Court Opinion

ID: 9420557
Source: CourtListenerOpinion
Date Created: 2023-08-02 22:55:11.955667+00
Date Added: 2024-06-11T17:22:25.810742
License: Public Domain

Mr. Justice Douglas,
with whom Mr. Justice Black and Mr. Justice Minton concur, dissenting.
I think petitioner, having asked for and obtained the removal of the case to the Federal District Court, and having lost its case in that court, is now estopped from having it remanded to the state court.
Mere irregularity in the removal may be waived where the suit might originally have been brought in the Federal District Court. Baggs v. Martin, 179 U. S. 206.1 That was a suit against a receiver which could have been instituted in the federal court. It was removed there by the receiver and judgment rendered against him. The court did not stop to inquire whether there had been a compliance with the removal provisions, holding that under those circumstances it did not lie in the mouth of the receiver to deny the jurisdiction he had sought. And see Toledo, St. L. & W. R. Co. v. Perenchio, 205 F. 472; Handley-Mack Co. v. Godchaux Sugar Co., 2 F. 2d 435, 437; Bailey v. Texas Co., 47 F. 2d 153, 155.
The suit against petitioner could have been brought originally in the Federal District Court, since there was diversity of citizenship and the claim under the fire insurance policy was over $3,000. The requirements of diversity of citizenship and jurisdictional amount may not, *20of course, be waived. But a different provision of the statute is involved here. It is § 1441 (c) of the Judicial Code which reads:
“Whenever a separate and independent claim or cause of action, which would be removable if sued upon alone, is joined with one or more otherwise non-removable claims or causes of action, the entire case may be removed and the district court may determine all issues therein, or, in its discretion, may remand all matters not otherwise within its original jurisdiction.” 28 U. S. C. § 1441 (c).
The argument is that the suit against Reiss, the individual defendant, could not be removed since both he and the plaintiff were residents of Texas, and that the suits against the two nonresident corporations could not be removed because the claim asserted against them was not “separate and independent.”
But the judgment sought to be reviewed here was rendered by the District Court only against petitioner who could have been sued there originally2 and who invoked the jurisdiction of the District Court. As the court observed in the closely analogous case of Bailey v. Texas Co., supra, p. 155, “the resulting situation is equivalent to initiating an action in the District Court in which the defendant appears.” 3 I think it is abusive of the interests of justice when the challenge now made is raised *21to the dignity of a jurisdictional question. Any requirement of § 1441 (c) that was not met in this case rose to no level higher than an irregularity, so far as petitioner is concerned. Both Reiss and the other nonresident defendant have been dismissed from the case. The only judgment before the Court is one which satisfies the requirements of original jurisdiction. Petitioner — the one who invoked federal jurisdiction and as a result suffered the consequences of this judgment — should not now be heard to complain. Baggs v. Martin, supra, should govern this case.

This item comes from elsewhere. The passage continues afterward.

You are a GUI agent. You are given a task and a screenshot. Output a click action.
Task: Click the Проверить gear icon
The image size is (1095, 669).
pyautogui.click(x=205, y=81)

 As noted in Bailey v. Texas Co., 47 F. 2d 153, 155, Baggs v. Martin displaces the view earlier expressed by the Court in Torrence v. Shedd, 144 U. S. 527, and Martin v. Snyder, 148 U. S. 663.

 We have here no joint liability between a nonresident defendant and a resident defendant, as was the situation in Chicago, B. & Q. R. Co. v. Willard, 220 U. S. 413, 418. And see Alabama Southern R. Co. v. Thompson, 200 U. S. 206; Rupp v. Wheeling & L. E. R. Co., 121 F. 825. The remedy sought against Reiss was alternative to the remedy sought against petitioner.

 In that case the parties who could not have been brought to the District Court by removal were after removal dismissed out of the case and judgment was rendered against a defendant who could have been sued in the District Court.